Use of icatibant self-administration
Of the attacks treated with icatibant, the majority were treated by self-administration both inside and outside the UK (95.8% versus 86.8%, respectively) (Fig. 5) with the rate of self-administration in the UK significantly higher (p < 0.001) compared to non-UK patients. Healthcare professionals administered icatibant for first attacks in around one-third of UK and non-UK patients in the IOS observation period (16/57 [28.1%] and 133/366 [36.3%], respectively). The mode of icatibant administration for the first five attacks for UK patients is shown in Fig. 6.
Time to icatibant treatment, time to resolution and attack duration
Time to treatment with icatibant, time to resolution and duration of attack were not significantly different in the UK compared with non-UK patients, although there was a trend to earlier treatment in UK patients, p = 0.0632, p = 0.2774 and p = 0.1022, respectively (Table 4, Fig. 7).
Use of C1-INH rescue
In the UK, excluding one outlier with a very atypical pattern of use (described below), C1-INH was used as rescue medication in 12.7% of icatibant-treated attacks (48/378 attacks in 15/57 patients) compared with 9.2% of icatibant-treated attacks (304/3306 attacks in 86/436 patients) in non-UK patients.

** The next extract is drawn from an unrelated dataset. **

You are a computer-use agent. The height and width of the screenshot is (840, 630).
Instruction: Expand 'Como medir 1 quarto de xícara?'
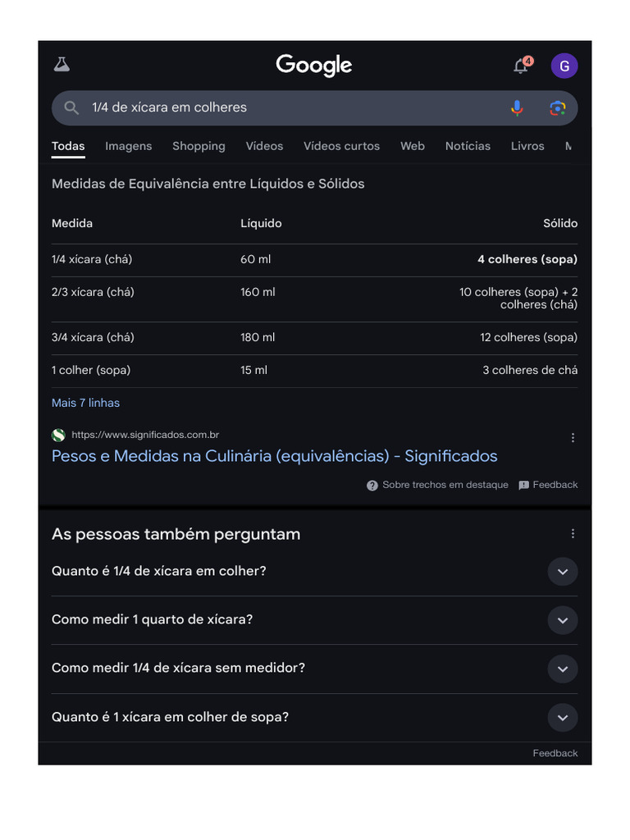[x=563, y=620]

Clinical experience: patient with high icatibant reinjection and C1-INH rescue medication usage
Further analysis of the pattern of icatibant usage revealed that one patient in the UK had a high rate of icatibant reinjection combined with high usage of C1-INH rescue medication. This 50-year-old man with HAE type I self-administered icatibant for 57 HAE attacks (very severe, n = 12; severe, n = 39; and moderate, n = 6) between 22 October 2009 and 25 October 2014. Approximately half (27/57) of these attacks were treated with a second injection of icatibant and 86.0% (49/57) with C1-INH rescue medication. The median (IQR) time to first icatibant injection was 0.5 (0.5–1.0) h, median (IQR) time to complete resolution was 1.0 (0.5–9.5) h and median (IQR) duration of attack was 3.5 (1.0–11.0) h. Median (IQR) time between first and second icatibant injection was 9.0 (6.0–12.0) h and the median (IQR) time between second injection and complete resolution was 0.5 (0.5–0.5) h. During the treatment period the patient was under intense psychological stress and had frequent bouts of confirmed abdominal angioedema (Fig. 8). The majority of icatibant-treated attacks (68.4%; 39/57) were abdominal. The patient was receiving long-term danazol prophylaxis at attack onset for 49.1% (28/57) of icatibant-treated attacks. However, in spring 2011 prophylaxis with danazol became contraindicated owing to the development of abnormal liver function tests, hyperlipidaemia and weight gain. The patient initiated long-term prophylaxis with C1-INH in April 2011 and has reported only three icatibant-treated HAE attacks since that date.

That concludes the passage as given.